The question “Do you love me more than these?”–asked three times–is the giveaway. Three times Peter denied Jesus that first Holy Thursday night. He was afraid of being identified with Jesus and of being arrested too. He tried to overcome his fears as he followed Jesus, but once confronted, he succumbed to Temptation by Pain.
When the cock crowed, he had, as predicted by Jesus, denied his Master three times. When, in the account of Luke, our Lord turned to look at him, Peter was so overcome with grief he wept bitterly.
And if Peter is like many of us, he was also probably too hard on himself, as we tend to be sometimes, and felt not only grief, but also shame: Not just “I made a mistake,” but “I am a mistake.” Peter was carrying this shame inside him like a poison, and he needed the Lord to give him the chance to forgive himself and to heal.
Going to confession isn’t a very fashionable thing today, is it? We hear people declare: “I can confess directly to God, so what’s the point?” Or: “Confess to a priest? They’re sinners too!”
All that is true, of course. The Church does teach that we can receive God’s forgiveness without approaching to Sacrament of Reconciliation. All we need is what is called “Perfect Contrition”–i.e., we are sorry for our sins because we love God.
And of course, priests being human are sinners too. That has become all too clear with the still-unfolding scandals involving the Catholic Church.
There is, however, still value to considering confessing your sins to a priest.
First of all, it takes a lot of humility to go to confession in the first place. It’s certainly beyond our comfort zone. Saying we’re sorry for our sins privately is certainly much easier to do. But if we have to make time for confession, exert the effort to go find a priest in some church–that counts for something, doesn’t it?
Secondly, it takes a lot of faith to confess your sins to a fellow sinner. It’s not the priest who’s going to grant you forgiveness. It’s God through the priest.

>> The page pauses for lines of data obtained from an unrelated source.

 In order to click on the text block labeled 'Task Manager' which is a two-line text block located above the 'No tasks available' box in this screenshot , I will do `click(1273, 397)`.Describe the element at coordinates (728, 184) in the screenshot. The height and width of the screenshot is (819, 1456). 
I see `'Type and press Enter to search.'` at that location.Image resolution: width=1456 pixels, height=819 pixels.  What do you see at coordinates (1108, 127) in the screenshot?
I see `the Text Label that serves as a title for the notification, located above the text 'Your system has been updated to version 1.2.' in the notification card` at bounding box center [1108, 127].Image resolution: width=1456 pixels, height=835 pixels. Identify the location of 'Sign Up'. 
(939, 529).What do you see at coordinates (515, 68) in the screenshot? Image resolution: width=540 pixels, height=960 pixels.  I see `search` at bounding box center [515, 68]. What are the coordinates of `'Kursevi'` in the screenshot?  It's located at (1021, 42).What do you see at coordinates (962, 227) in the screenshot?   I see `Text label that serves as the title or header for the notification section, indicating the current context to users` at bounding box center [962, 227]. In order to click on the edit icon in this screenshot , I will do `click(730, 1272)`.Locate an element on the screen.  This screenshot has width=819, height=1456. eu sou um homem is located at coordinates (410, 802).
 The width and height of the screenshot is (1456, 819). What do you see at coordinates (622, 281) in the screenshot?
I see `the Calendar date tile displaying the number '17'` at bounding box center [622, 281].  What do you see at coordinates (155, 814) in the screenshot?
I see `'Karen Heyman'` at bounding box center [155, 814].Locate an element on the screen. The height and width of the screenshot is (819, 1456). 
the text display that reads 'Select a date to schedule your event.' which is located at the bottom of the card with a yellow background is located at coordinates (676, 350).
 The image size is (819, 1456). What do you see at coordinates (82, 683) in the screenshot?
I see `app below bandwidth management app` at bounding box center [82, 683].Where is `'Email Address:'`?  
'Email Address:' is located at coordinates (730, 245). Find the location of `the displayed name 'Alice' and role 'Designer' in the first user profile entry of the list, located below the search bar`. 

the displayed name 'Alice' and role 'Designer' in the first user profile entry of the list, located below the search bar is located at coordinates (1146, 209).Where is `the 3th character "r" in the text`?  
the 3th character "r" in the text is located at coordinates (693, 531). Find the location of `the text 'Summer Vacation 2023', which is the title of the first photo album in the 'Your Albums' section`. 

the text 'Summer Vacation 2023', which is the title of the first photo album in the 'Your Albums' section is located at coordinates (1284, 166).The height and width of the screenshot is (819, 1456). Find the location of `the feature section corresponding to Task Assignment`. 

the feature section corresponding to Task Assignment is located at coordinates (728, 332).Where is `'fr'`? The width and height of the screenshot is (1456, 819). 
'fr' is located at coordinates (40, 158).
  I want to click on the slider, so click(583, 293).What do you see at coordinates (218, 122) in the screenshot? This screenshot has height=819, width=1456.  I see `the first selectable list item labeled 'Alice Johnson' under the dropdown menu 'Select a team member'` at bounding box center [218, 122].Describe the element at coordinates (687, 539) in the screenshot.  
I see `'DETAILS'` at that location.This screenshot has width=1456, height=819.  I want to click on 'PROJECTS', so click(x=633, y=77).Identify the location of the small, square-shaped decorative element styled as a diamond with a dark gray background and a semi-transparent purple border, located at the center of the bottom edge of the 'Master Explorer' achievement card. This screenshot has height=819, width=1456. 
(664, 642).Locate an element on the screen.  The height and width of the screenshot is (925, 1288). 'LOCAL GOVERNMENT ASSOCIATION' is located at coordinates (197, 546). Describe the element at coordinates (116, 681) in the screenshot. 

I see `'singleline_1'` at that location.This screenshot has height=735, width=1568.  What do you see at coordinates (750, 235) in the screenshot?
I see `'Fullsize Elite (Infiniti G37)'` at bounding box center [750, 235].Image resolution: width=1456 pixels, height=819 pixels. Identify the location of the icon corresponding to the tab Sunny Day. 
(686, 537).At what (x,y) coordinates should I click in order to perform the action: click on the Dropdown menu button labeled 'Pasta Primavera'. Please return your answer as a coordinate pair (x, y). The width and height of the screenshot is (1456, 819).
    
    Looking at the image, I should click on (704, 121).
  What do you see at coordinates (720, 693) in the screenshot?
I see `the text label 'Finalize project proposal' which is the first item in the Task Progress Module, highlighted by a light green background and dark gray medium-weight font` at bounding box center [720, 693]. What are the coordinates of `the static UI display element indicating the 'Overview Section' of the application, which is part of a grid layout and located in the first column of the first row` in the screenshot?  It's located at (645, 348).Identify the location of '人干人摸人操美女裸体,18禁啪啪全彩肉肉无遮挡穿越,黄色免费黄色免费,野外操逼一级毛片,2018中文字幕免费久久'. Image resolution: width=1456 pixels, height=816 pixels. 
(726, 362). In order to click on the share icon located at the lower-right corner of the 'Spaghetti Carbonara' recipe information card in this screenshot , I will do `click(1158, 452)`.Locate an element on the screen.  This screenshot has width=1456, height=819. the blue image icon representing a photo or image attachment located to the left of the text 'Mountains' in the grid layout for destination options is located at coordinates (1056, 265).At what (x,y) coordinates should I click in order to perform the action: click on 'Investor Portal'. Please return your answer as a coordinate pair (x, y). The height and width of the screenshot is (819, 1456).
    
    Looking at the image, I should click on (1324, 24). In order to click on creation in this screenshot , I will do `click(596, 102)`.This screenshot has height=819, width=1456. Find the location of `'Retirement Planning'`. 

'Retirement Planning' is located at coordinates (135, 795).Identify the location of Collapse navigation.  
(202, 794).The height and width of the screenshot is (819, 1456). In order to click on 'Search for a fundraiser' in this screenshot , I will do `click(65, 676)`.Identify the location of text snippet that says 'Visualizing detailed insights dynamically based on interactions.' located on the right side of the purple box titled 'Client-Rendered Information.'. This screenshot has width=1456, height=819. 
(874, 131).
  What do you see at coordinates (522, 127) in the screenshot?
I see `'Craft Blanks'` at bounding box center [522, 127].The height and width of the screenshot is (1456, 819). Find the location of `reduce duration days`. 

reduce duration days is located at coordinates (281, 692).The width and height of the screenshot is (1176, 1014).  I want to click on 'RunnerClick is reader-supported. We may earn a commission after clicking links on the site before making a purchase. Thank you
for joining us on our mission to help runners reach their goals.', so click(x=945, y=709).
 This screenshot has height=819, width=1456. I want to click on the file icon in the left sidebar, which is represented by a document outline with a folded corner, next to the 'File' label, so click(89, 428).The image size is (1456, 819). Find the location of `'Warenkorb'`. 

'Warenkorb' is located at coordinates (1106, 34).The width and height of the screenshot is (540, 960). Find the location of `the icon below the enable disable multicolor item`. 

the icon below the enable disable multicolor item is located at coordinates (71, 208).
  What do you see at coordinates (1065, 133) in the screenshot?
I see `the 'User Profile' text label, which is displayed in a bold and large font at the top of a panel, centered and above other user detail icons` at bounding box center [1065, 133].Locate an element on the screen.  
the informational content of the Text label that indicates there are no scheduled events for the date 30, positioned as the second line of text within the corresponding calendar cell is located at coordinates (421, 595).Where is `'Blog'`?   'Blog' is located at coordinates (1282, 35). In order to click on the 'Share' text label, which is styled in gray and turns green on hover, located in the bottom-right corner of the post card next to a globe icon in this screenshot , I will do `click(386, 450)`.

To receive forgiveness through the Sacrament of Reconciliation demands that we make an effort to believe that God’s love and mercy will flow through a sinner just like yourself.
And finally, making a good confession requires a lot of courage and honesty. But this courage and honesty–it’s therapeutic: We need to be able to name our sins and to own them in order to let go of them. Sometimes we need to go to confession in order to believe that God has forgiven us, so that we too can forgive ourselves.
So is now a good time to think about going to confession?
If you’ve been away, Easter is a good time to return.